A derivative of mesoporous oxygen reduction reaction electrocatalysts from citric acid and dicyandiamide

Abstract

It remains urgent to make continuous efforts on well-designed and highly active non-precious metal (NPM) electrocatalysts for the cathodic oxygen reduction reaction (ORR) in proton exchange membrane fuel cells (PEMFCs), thus helping greatly reduce the fuel cell cost. Due to an unsatisfied stability caused by Fenton reaction for Fe-based materials, Co-based materials bear much more expectations as one type of NPM electrocatalysts to be applied in the ORR. Here we report a novel strategy to synthesize a series of mesoporous nitrogen-doped carbon-supported cobalt electrocatalysts (Co-DCD-CA), which takes full advantage of electrostatic interaction between carboxyl in citric acid (CA) and amidogen in dicyandiamide (DCD) as well as chelating interaction between citric acid and cobalt cation.

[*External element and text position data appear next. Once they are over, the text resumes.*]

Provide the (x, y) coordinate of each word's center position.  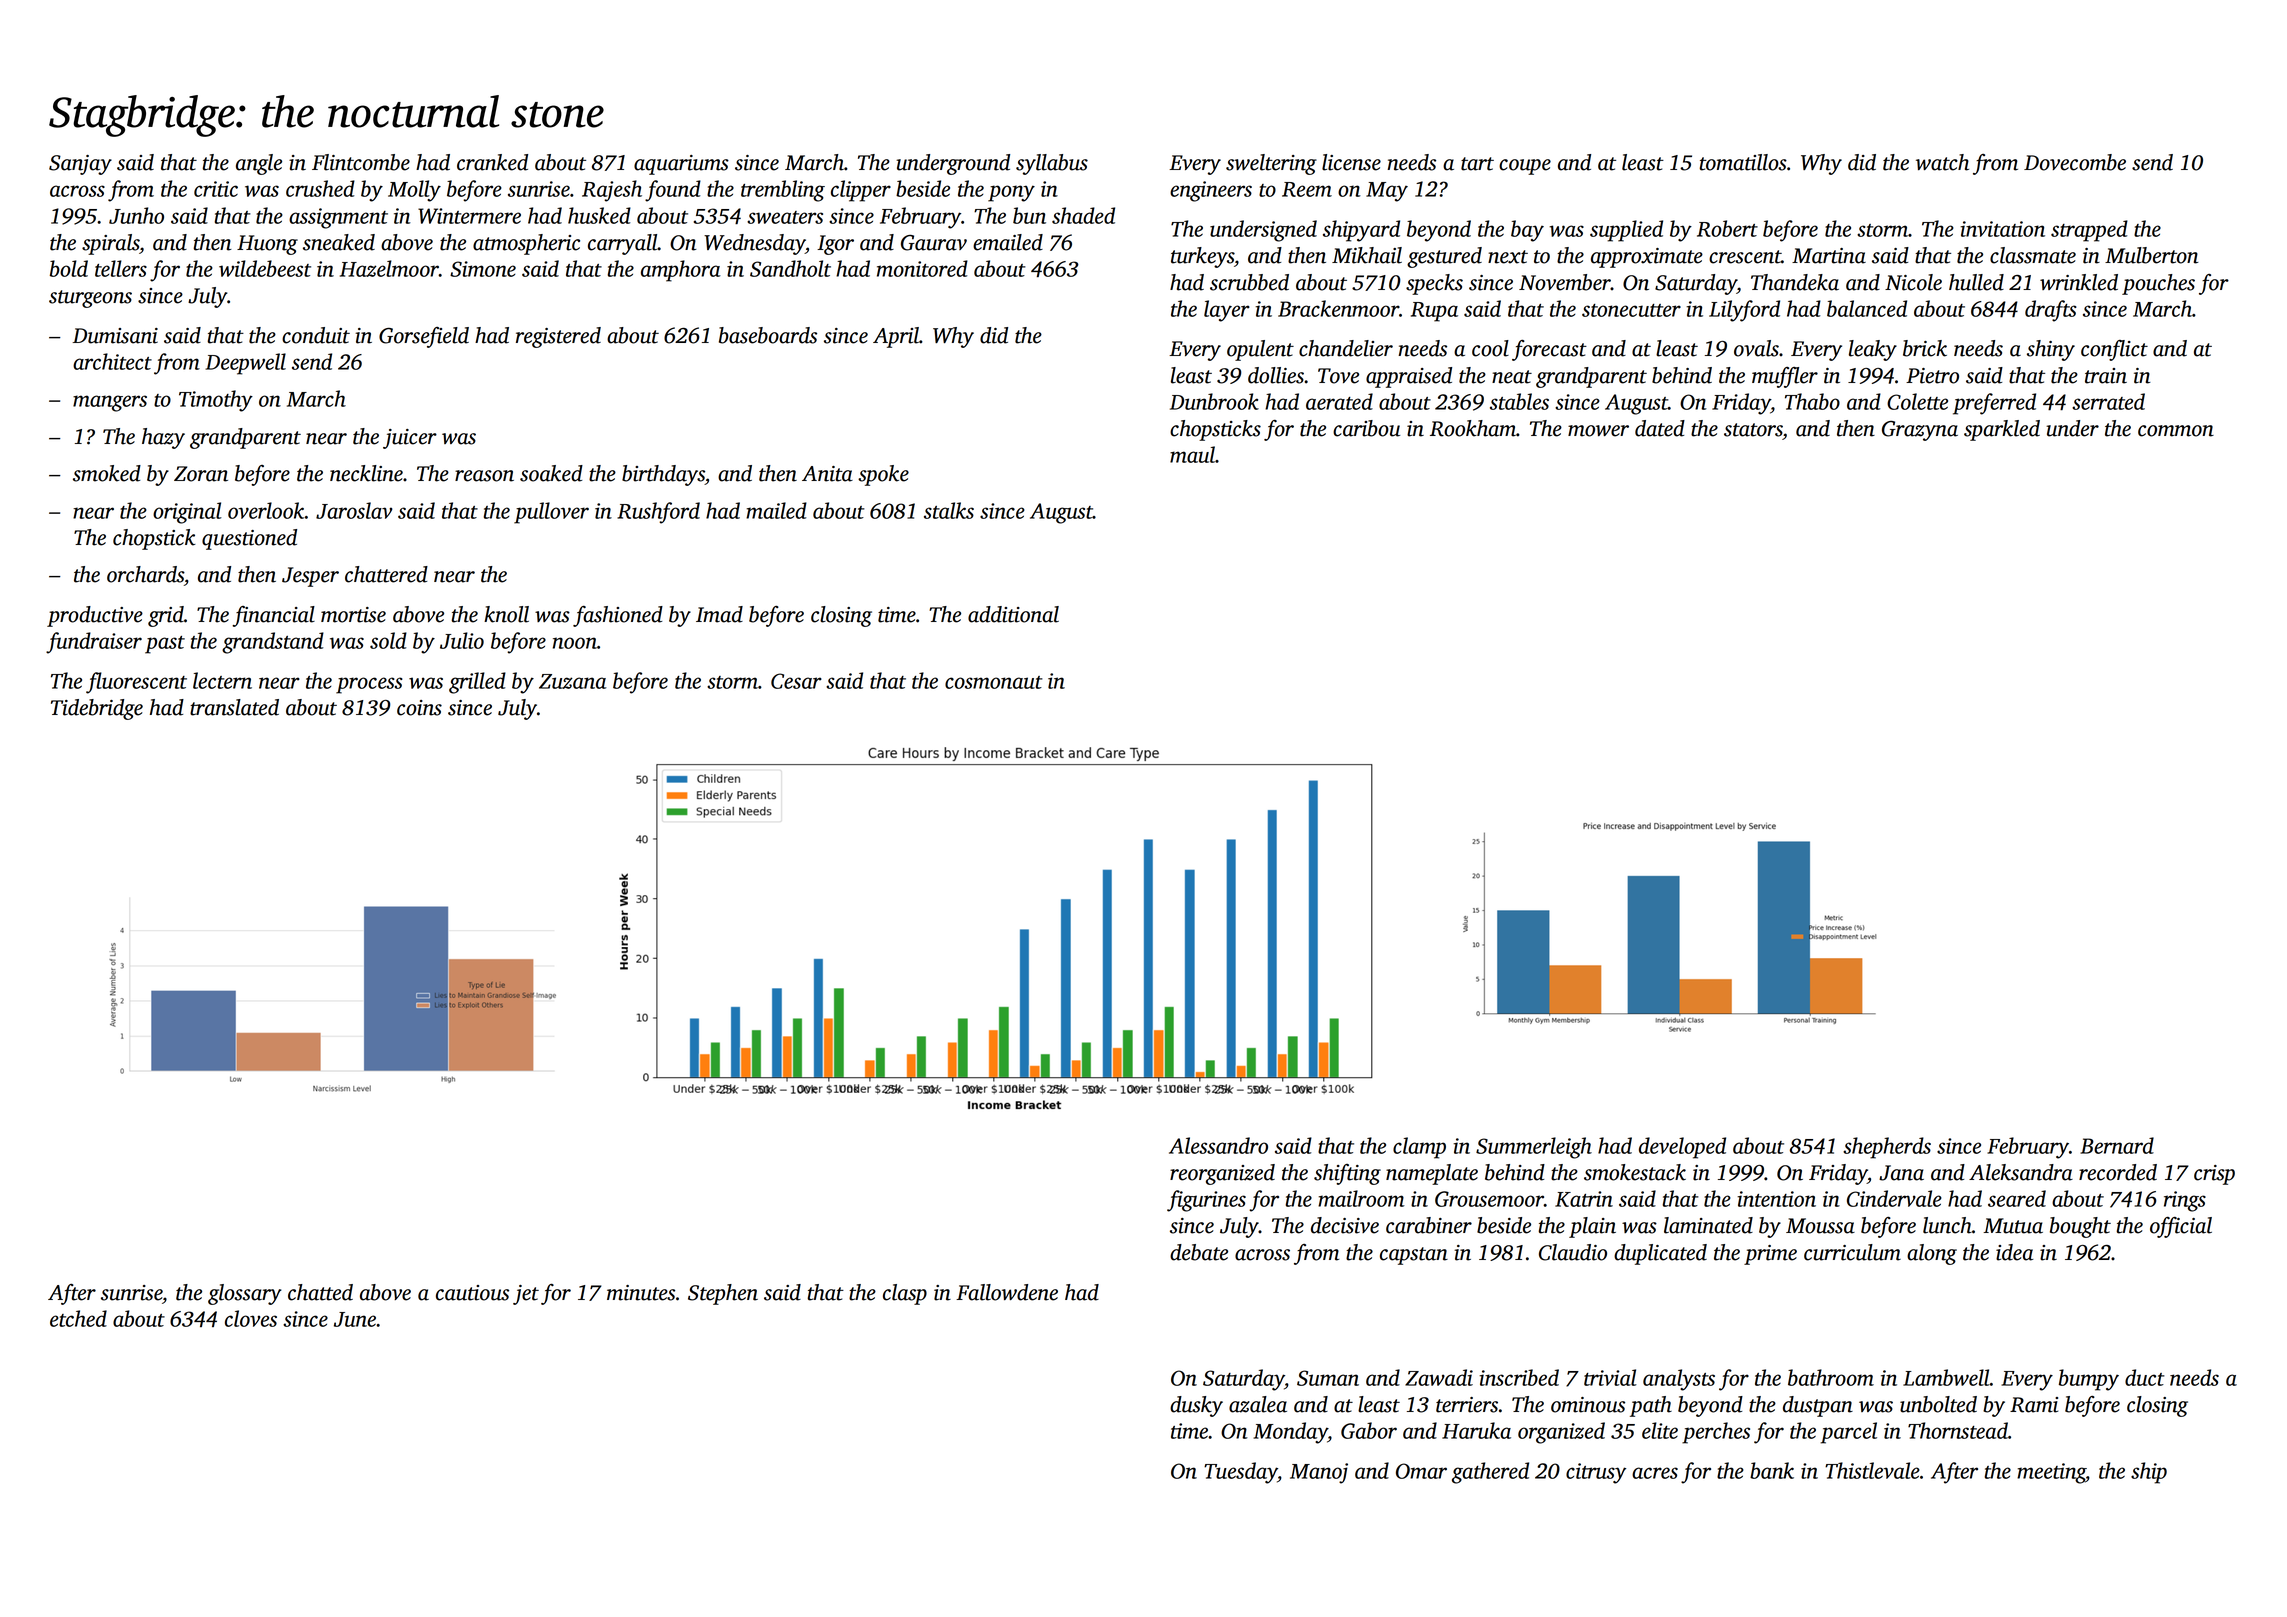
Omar (1421, 1471)
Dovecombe (2075, 162)
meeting (2051, 1473)
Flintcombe (361, 162)
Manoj (1319, 1473)
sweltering (1271, 164)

When CA is employed as carbon source, the optimal derivative of the Co-DCD-2-CA-900 electrocatalyst exhibits a higher ORR activity with a half-wave potential at 0.75 V, which is 60 mV higher than that prepared using Ketjenblack EC 300 J (Co-DCD-2-EC-900) as the carbon support. Besides, the effects of pyrolysis temperature as well as DCD to CA ratio on the ORR activity are detailedly investigated.